TASK DIRECTIONS: All lines in the records below that hold "eléctrico" are to be shown.

-- SUPPLIED MATERIAL follows --

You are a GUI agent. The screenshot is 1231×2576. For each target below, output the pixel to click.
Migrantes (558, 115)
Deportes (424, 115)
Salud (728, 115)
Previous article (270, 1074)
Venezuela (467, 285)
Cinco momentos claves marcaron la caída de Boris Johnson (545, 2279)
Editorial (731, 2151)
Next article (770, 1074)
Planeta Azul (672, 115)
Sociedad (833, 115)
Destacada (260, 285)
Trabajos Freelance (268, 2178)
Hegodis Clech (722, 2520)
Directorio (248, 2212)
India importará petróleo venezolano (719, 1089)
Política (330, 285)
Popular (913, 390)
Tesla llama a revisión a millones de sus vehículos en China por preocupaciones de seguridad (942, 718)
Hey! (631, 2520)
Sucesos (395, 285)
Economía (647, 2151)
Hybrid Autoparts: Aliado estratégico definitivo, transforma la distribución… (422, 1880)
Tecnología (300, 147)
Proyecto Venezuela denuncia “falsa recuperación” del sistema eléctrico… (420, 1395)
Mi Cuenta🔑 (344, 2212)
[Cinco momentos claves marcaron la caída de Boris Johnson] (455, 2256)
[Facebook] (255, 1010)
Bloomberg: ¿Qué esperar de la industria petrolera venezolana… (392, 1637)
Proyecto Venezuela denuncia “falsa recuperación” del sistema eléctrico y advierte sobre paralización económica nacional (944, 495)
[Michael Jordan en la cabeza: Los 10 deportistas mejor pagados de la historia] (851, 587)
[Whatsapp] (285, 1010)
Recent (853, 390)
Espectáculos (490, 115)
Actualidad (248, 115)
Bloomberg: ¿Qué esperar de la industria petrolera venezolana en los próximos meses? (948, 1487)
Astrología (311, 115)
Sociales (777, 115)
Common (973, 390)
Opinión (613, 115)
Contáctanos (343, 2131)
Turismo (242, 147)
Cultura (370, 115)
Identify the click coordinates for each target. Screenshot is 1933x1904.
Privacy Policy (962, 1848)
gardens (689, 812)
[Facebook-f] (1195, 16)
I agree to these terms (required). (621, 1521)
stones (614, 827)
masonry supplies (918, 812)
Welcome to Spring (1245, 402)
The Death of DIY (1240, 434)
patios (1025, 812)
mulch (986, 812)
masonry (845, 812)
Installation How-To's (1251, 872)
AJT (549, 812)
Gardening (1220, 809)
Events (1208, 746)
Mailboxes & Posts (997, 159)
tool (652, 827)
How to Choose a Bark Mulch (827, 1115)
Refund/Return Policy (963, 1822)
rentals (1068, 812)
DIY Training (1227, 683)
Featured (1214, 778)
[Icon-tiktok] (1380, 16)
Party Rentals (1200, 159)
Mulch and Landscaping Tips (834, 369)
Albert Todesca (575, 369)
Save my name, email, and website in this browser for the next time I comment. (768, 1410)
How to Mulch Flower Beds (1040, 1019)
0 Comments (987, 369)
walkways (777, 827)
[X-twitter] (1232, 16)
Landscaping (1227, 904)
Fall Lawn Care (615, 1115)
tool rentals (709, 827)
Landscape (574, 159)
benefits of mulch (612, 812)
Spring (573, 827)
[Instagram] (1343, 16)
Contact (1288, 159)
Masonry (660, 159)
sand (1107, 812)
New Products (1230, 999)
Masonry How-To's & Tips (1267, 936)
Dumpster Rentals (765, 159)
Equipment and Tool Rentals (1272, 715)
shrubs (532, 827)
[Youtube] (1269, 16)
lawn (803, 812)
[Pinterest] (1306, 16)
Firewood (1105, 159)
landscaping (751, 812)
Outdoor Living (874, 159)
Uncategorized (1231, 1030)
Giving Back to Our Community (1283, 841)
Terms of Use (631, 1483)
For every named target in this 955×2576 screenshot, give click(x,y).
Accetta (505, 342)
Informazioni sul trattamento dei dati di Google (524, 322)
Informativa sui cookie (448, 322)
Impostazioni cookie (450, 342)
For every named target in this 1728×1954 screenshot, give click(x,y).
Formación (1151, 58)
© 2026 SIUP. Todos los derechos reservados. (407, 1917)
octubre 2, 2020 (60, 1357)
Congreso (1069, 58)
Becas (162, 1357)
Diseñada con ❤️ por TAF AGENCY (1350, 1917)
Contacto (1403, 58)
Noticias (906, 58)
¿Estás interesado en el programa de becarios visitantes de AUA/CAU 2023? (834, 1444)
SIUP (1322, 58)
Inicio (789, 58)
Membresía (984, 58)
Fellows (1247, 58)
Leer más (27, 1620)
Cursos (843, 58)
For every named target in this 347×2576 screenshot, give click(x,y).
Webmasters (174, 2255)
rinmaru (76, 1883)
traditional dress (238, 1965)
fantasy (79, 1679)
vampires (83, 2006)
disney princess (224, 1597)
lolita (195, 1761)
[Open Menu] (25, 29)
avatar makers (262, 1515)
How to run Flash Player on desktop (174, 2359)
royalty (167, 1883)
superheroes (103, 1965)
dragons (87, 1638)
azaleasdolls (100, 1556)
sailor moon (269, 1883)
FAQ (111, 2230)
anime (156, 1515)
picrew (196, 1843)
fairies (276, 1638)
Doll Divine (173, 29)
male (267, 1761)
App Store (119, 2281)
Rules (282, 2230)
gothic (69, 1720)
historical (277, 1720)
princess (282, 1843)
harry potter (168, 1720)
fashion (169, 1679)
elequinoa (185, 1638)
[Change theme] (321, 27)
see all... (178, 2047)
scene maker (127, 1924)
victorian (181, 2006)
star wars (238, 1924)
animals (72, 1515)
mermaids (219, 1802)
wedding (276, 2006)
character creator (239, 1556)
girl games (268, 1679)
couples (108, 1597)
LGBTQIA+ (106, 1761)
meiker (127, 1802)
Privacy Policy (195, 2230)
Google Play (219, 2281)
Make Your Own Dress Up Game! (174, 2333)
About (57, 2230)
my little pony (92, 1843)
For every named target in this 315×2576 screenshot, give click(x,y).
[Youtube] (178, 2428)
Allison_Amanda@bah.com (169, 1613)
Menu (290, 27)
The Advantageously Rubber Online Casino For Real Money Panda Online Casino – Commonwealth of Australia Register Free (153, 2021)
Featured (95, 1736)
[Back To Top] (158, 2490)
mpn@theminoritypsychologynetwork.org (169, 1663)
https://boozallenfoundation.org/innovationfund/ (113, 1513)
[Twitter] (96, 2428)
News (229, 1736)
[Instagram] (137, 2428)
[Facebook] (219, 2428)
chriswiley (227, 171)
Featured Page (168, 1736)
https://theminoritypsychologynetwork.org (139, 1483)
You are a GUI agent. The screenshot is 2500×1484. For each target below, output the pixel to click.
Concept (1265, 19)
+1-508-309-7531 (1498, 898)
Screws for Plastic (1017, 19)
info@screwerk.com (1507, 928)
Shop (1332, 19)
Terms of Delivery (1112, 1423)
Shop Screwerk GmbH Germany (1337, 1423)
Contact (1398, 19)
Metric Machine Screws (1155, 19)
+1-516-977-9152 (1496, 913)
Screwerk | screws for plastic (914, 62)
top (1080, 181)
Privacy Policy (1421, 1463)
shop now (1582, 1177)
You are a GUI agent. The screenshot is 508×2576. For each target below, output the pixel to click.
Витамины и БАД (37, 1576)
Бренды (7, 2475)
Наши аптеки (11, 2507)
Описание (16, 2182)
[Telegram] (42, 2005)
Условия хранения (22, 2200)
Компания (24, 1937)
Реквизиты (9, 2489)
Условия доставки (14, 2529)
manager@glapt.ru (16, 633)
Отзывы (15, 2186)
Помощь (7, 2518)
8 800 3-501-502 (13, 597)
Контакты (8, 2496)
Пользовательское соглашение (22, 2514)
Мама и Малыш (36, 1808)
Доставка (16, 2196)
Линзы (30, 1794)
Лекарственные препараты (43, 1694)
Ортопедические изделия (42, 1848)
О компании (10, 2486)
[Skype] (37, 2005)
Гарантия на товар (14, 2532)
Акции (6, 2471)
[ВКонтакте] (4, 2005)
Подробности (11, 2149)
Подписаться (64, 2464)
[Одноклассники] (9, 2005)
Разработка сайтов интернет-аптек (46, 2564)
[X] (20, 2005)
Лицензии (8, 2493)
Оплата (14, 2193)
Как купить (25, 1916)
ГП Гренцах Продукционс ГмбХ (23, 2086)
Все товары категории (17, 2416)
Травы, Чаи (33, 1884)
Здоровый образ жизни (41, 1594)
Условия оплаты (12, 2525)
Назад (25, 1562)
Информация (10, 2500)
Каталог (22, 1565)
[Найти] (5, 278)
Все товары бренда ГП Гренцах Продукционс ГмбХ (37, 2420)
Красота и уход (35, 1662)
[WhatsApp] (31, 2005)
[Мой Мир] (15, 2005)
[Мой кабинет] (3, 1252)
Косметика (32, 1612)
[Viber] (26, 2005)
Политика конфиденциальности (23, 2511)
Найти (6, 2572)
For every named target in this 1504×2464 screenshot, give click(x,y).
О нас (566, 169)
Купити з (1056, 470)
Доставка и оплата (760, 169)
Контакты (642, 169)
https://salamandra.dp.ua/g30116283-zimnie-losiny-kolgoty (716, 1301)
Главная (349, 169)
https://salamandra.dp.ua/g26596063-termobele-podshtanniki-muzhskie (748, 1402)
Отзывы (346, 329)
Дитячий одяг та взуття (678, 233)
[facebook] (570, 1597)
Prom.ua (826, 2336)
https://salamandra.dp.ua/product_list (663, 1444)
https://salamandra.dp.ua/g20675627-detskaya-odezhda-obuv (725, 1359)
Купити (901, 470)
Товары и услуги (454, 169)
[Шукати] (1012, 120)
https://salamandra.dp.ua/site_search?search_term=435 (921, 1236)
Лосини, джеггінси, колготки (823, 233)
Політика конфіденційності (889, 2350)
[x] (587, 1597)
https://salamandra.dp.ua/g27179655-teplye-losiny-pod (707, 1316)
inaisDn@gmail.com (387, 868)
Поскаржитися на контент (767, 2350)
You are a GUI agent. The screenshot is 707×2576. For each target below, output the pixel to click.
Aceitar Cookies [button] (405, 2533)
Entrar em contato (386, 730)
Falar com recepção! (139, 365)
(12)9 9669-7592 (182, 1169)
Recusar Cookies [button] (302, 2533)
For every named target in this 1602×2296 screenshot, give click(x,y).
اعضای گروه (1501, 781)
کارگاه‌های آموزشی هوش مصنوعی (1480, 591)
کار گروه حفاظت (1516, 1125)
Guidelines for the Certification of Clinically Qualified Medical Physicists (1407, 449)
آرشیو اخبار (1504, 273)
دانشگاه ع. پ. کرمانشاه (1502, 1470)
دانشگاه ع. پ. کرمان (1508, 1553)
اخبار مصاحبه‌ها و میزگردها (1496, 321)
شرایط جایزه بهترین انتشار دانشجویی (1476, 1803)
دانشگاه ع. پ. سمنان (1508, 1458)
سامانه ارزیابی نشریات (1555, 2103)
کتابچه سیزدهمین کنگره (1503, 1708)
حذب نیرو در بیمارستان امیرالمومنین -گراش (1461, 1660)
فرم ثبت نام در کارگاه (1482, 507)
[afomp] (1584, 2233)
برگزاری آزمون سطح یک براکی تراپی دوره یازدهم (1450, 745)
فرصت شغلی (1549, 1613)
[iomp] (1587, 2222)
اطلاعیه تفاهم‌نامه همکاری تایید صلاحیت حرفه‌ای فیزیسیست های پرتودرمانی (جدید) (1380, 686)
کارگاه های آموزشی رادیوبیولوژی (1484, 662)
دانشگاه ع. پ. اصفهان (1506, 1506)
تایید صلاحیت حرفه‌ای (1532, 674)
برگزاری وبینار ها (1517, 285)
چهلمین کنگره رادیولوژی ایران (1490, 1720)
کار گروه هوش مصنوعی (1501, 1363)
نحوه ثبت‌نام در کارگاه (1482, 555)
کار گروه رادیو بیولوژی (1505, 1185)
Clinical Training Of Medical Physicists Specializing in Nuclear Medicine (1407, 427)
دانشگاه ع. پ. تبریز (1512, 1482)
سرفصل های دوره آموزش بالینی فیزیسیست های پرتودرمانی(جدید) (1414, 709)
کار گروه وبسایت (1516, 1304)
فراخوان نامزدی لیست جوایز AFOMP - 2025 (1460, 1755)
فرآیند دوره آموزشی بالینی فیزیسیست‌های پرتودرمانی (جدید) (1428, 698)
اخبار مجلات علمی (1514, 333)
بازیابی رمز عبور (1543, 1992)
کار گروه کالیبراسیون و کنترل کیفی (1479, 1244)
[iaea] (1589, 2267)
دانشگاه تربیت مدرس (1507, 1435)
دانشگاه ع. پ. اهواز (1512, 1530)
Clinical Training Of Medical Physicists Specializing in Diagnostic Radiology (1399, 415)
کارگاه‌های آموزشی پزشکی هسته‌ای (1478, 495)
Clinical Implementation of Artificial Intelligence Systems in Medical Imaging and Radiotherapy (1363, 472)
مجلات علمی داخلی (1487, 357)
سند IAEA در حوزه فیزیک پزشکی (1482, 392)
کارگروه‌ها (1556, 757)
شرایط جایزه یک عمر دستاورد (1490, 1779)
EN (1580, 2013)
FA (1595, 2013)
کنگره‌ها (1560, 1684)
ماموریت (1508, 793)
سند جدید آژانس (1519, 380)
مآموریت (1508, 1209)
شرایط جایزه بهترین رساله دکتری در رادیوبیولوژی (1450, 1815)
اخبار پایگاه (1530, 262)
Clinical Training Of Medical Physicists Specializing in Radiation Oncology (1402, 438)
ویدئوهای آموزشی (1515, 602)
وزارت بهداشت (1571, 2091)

-- SUPPLIED MATERIAL concluded --

EXERCISE ANSWER:
Proyecto Venezuela denuncia “falsa recuperación” del sistema eléctrico… (420, 1395)
Proyecto Venezuela denuncia “falsa recuperación” del sistema eléctrico y advierte sobre paralización económica nacional (944, 495)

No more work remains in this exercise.